Mendel performed hybridizations, which involve mating two true-breeding individuals that have different traits. In the pea, which is naturally self-pollinating, this is done by manually transferring pollen from the anther of a mature pea plant of one variety to the stigma of a separate mature pea plant of the second variety. In plants, pollen carries the male gametes (sperm) to the stigma, a sticky organ that traps pollen and allows the sperm to move down the pistil to the female gametes (ova) below.
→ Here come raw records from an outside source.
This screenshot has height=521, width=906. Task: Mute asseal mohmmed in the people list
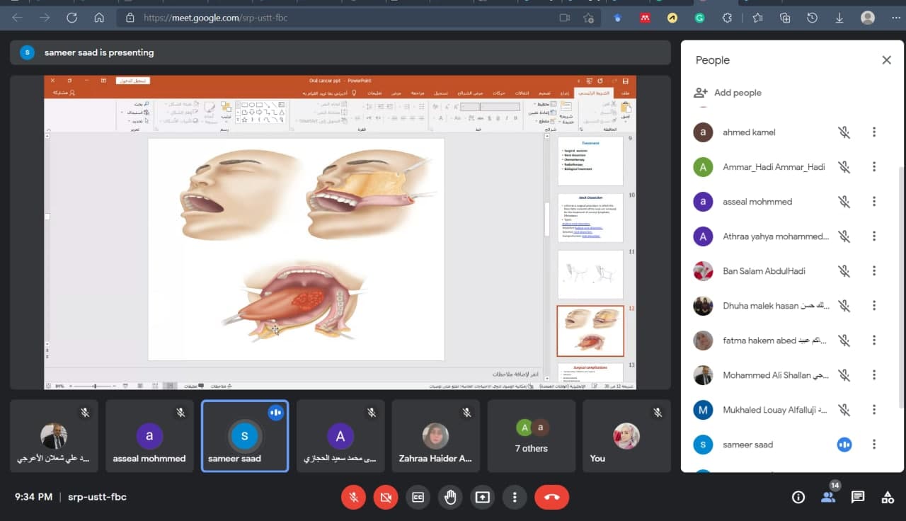(844, 202)
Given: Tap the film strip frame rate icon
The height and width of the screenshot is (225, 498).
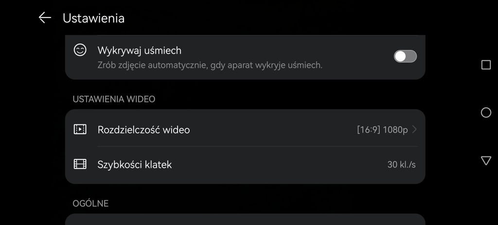Looking at the screenshot, I should point(80,164).
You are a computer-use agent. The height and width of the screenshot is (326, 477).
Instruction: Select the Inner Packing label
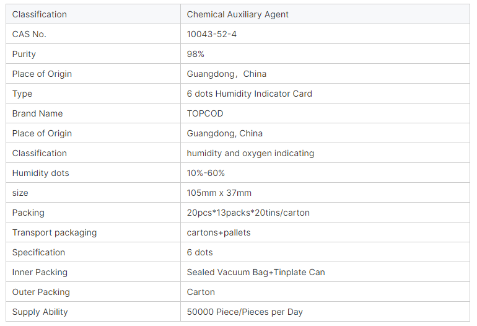[40, 272]
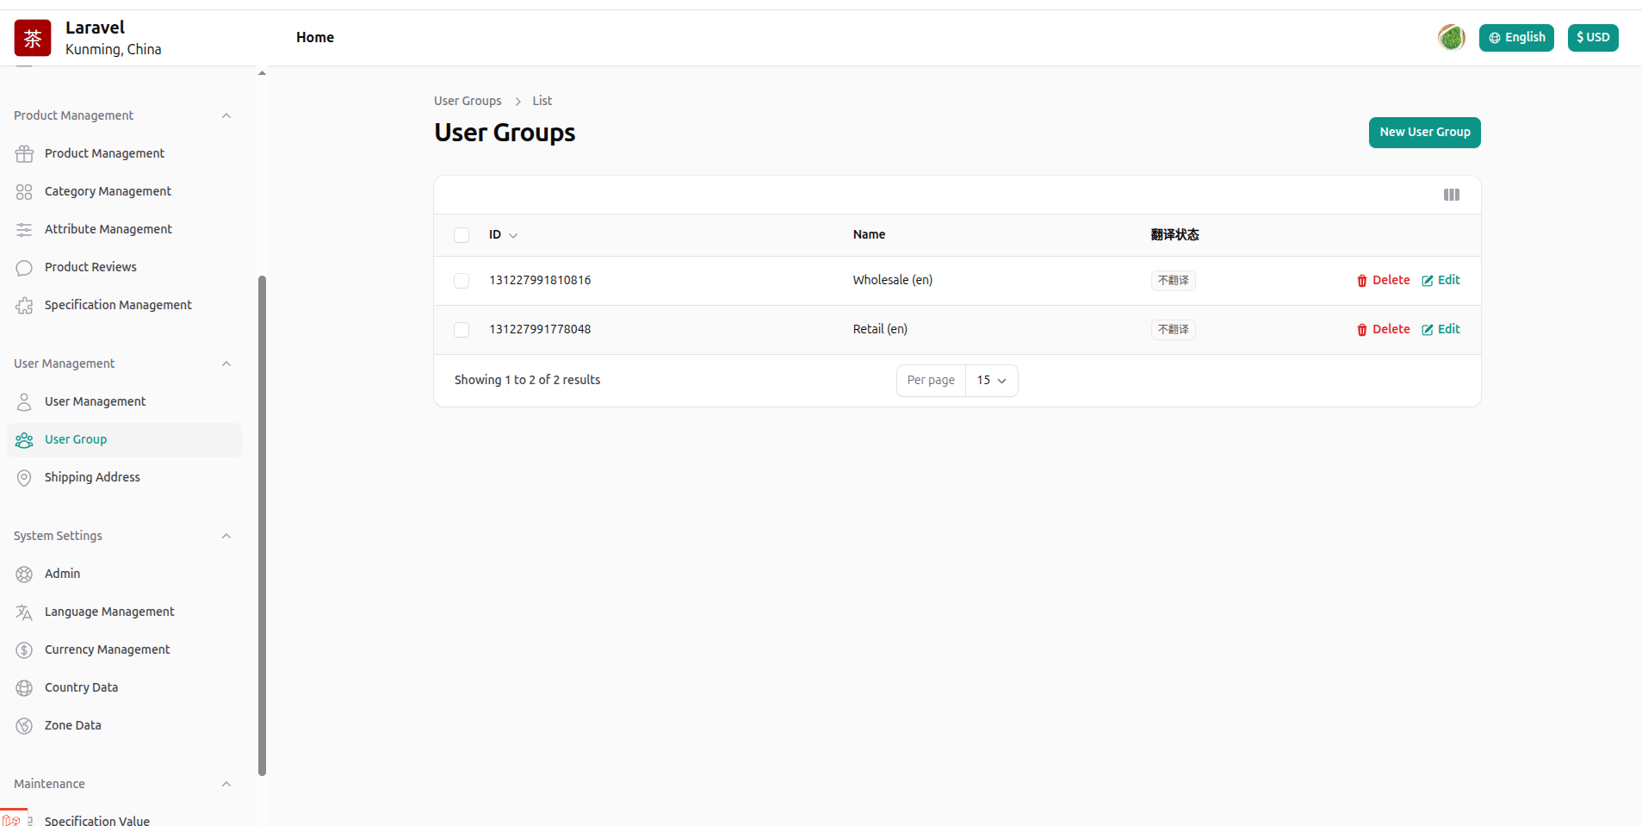The height and width of the screenshot is (826, 1642).
Task: Click the Product Management gift icon
Action: pyautogui.click(x=24, y=154)
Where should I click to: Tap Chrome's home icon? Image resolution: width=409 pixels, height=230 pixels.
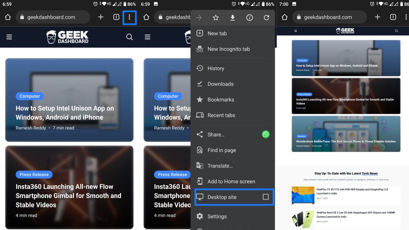point(7,17)
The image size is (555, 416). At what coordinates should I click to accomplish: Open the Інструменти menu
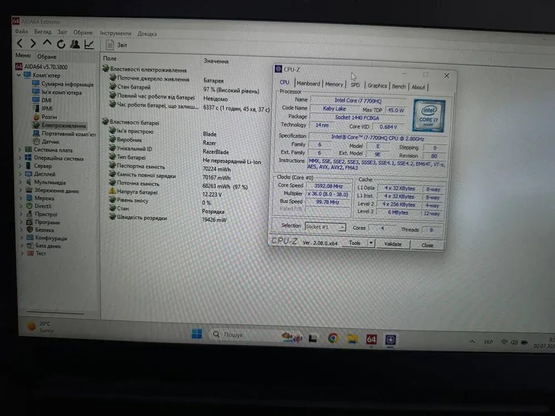pos(115,33)
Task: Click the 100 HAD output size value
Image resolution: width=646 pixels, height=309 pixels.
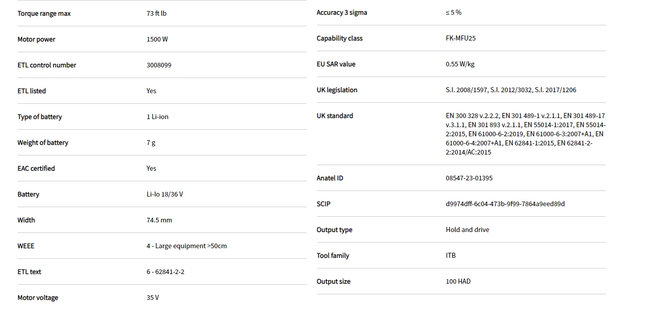Action: tap(458, 282)
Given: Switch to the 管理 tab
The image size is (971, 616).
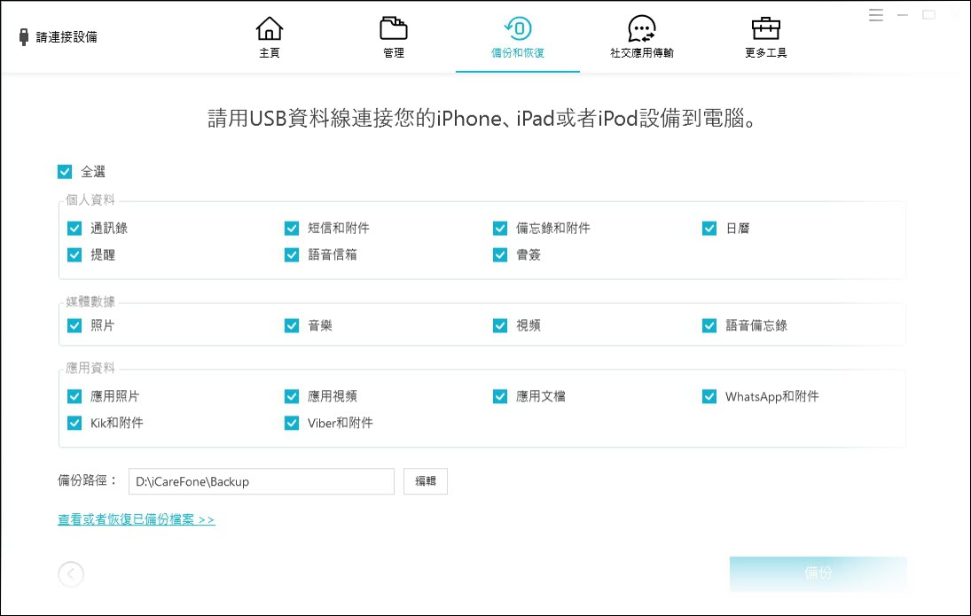Looking at the screenshot, I should [x=393, y=40].
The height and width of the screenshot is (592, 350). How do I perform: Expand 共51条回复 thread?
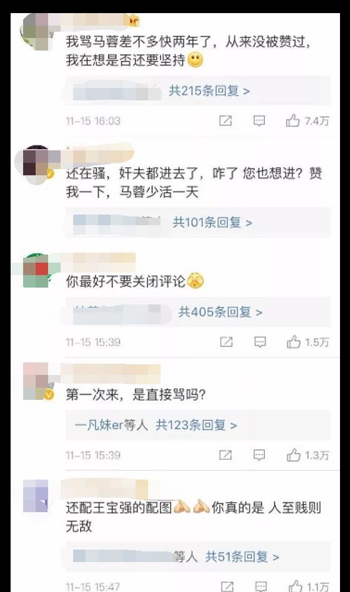click(242, 556)
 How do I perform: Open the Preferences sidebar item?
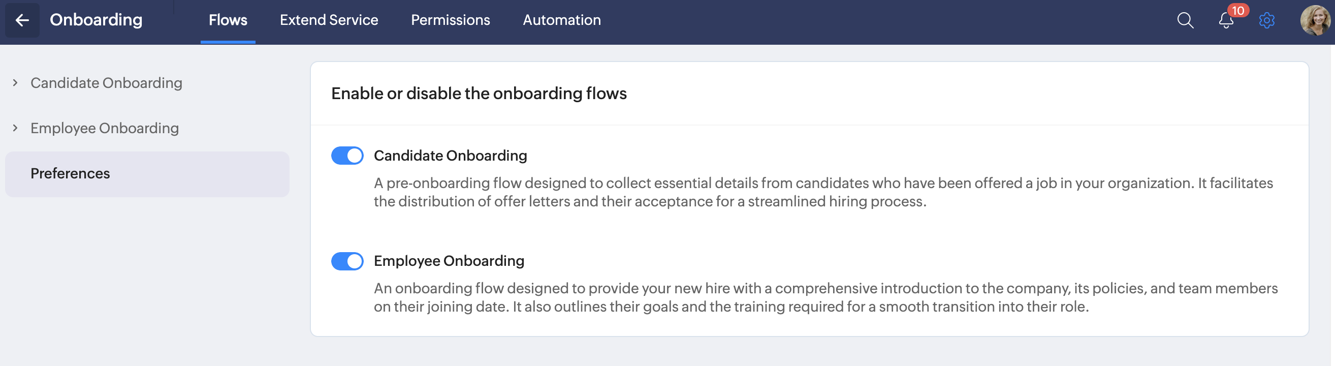pyautogui.click(x=70, y=174)
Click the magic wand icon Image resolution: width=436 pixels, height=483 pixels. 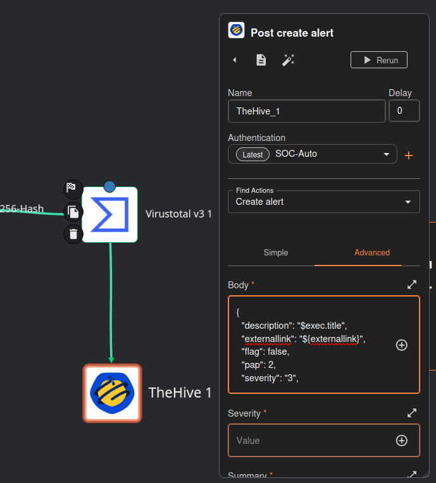click(289, 60)
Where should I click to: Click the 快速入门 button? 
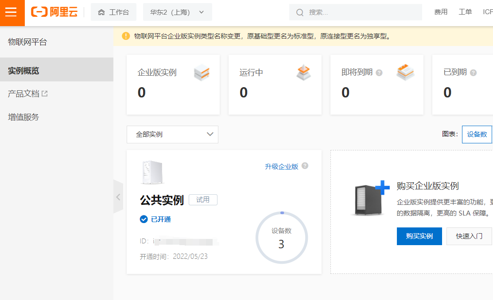[469, 236]
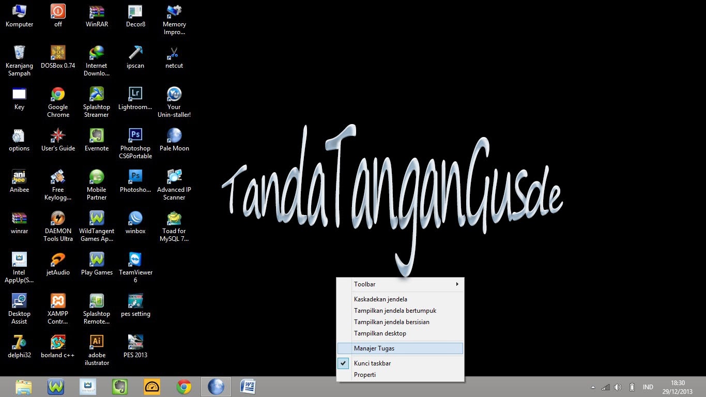The height and width of the screenshot is (397, 706).
Task: Open DOSBox 0.74
Action: (57, 53)
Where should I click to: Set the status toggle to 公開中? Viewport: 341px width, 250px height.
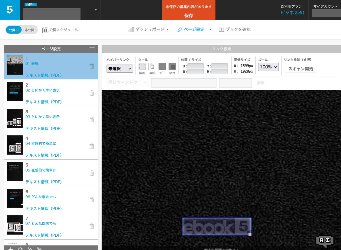tap(14, 30)
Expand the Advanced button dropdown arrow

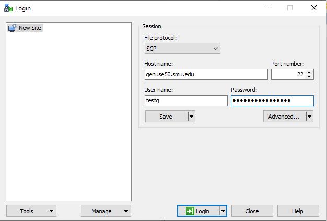309,117
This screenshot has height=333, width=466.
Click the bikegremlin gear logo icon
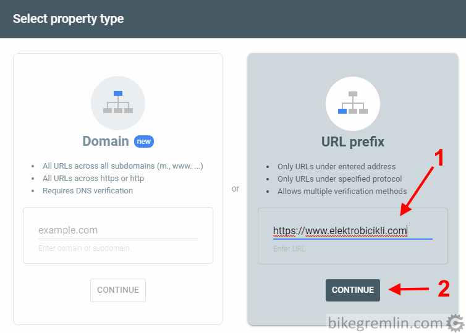click(x=455, y=323)
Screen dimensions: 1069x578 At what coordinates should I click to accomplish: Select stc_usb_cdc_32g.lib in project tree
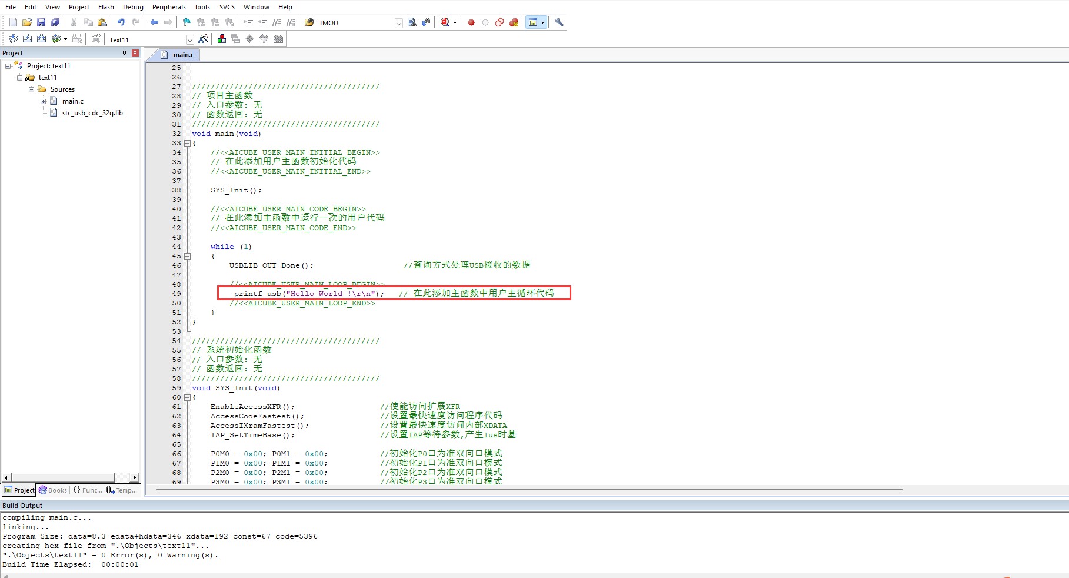point(92,113)
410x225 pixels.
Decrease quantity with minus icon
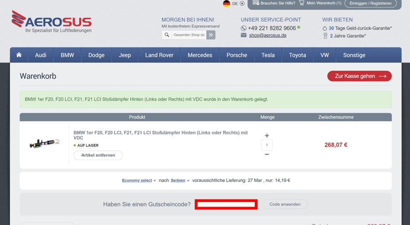coord(267,154)
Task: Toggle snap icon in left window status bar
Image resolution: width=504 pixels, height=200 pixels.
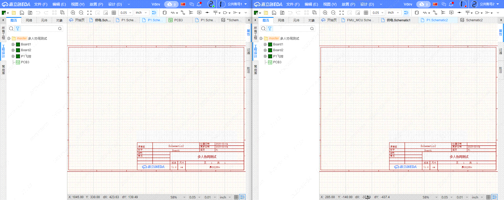Action: tap(242, 197)
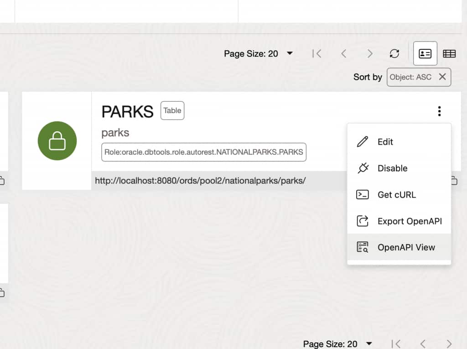
Task: Switch to table view
Action: pyautogui.click(x=449, y=53)
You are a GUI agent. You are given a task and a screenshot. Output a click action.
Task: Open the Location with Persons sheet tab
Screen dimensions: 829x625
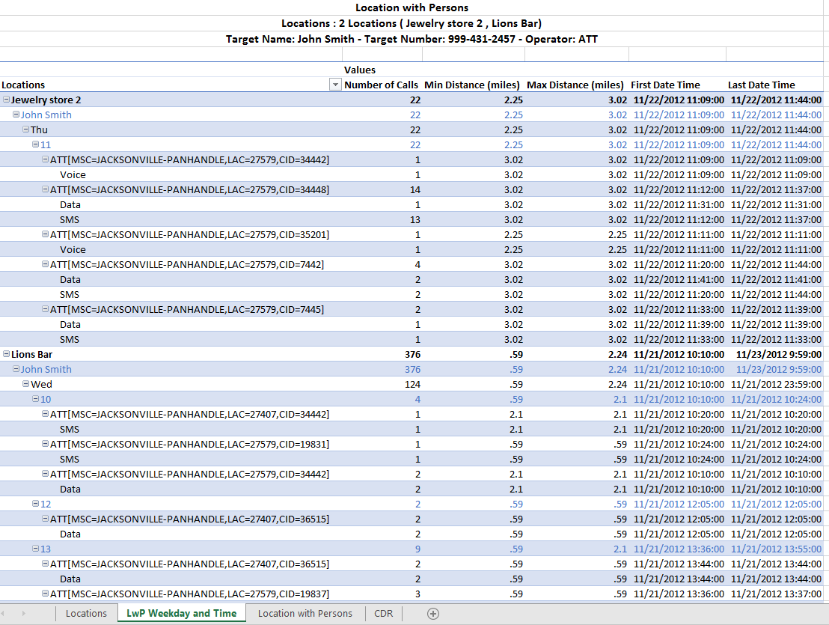[x=305, y=613]

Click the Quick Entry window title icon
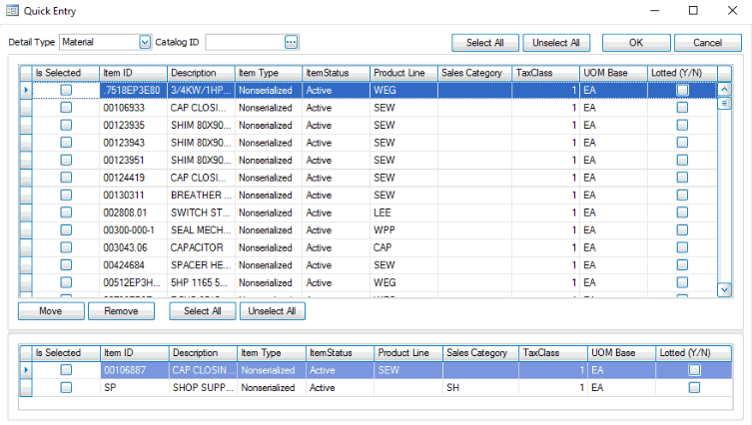pyautogui.click(x=13, y=10)
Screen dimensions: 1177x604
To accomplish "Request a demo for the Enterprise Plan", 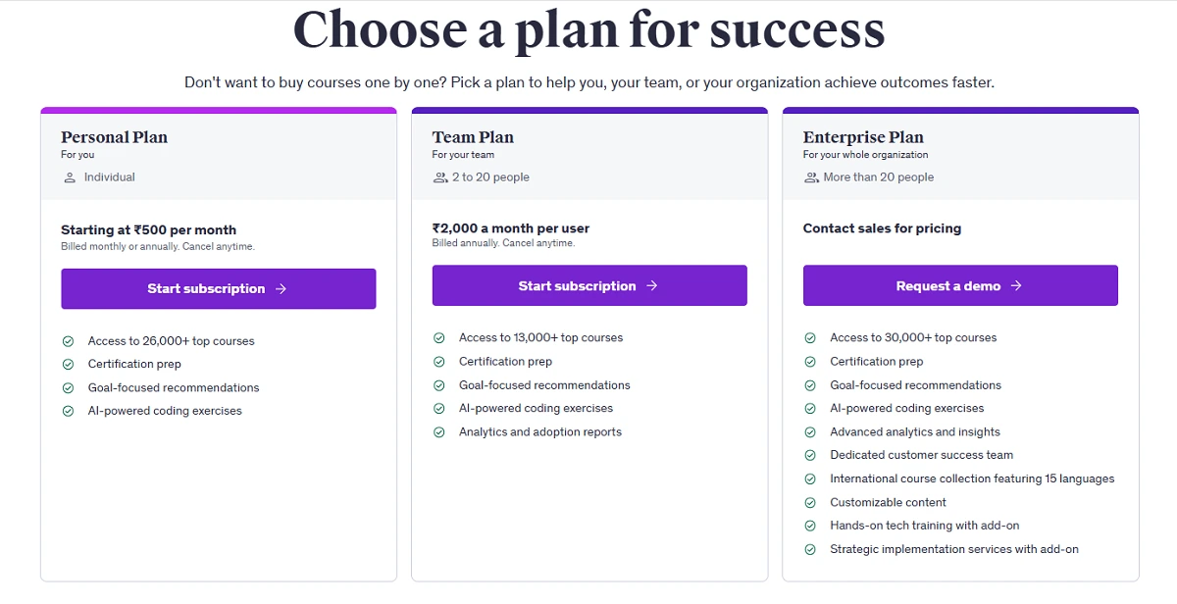I will [x=960, y=286].
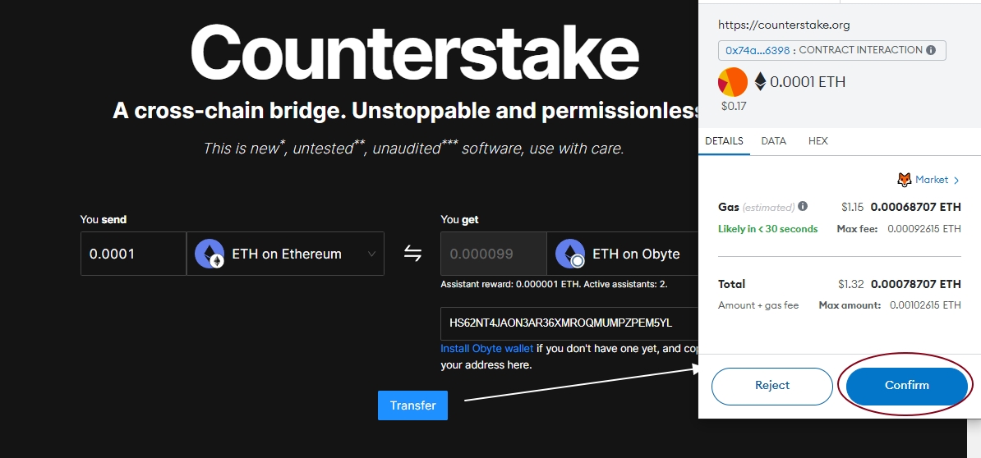This screenshot has height=458, width=981.
Task: Select the DETAILS tab
Action: tap(724, 141)
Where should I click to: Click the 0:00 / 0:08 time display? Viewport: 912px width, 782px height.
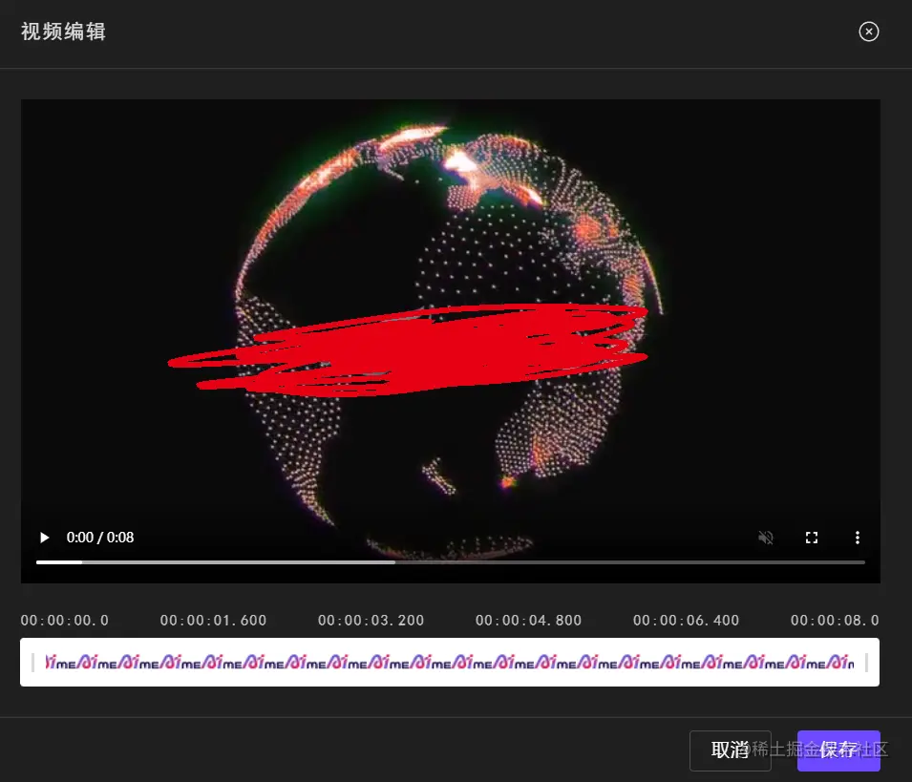click(x=99, y=537)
To prevent the pea plant that was receiving pollen from self-fertilizing and confounding his results, Mendel painstakingly removed all of the anthers from the plant’s flowers before they had a chance to mature.

Plants used in first-generation crosses were called P0, or parental generation one. After each cross, Mendel collected the seeds belonging to the P0 plants and grew them the following season. These offspring were called the F1, or the first filial (filial = offspring, daughter or son) generation. Once Mendel examined the characteristics in the F1 generation of plants, he allowed them to self-fertilize naturally. He then collected and grew the seeds from the F1 plants to produce the F2, or second filial, generation. Mendel’s experiments extended beyond the F2 generation to the F3 and Fgenerations, and so on, but it was the ratio of characteristics in the P0−F1−F2 generations that were the most intriguing and became the basis for Mendel’s postulates.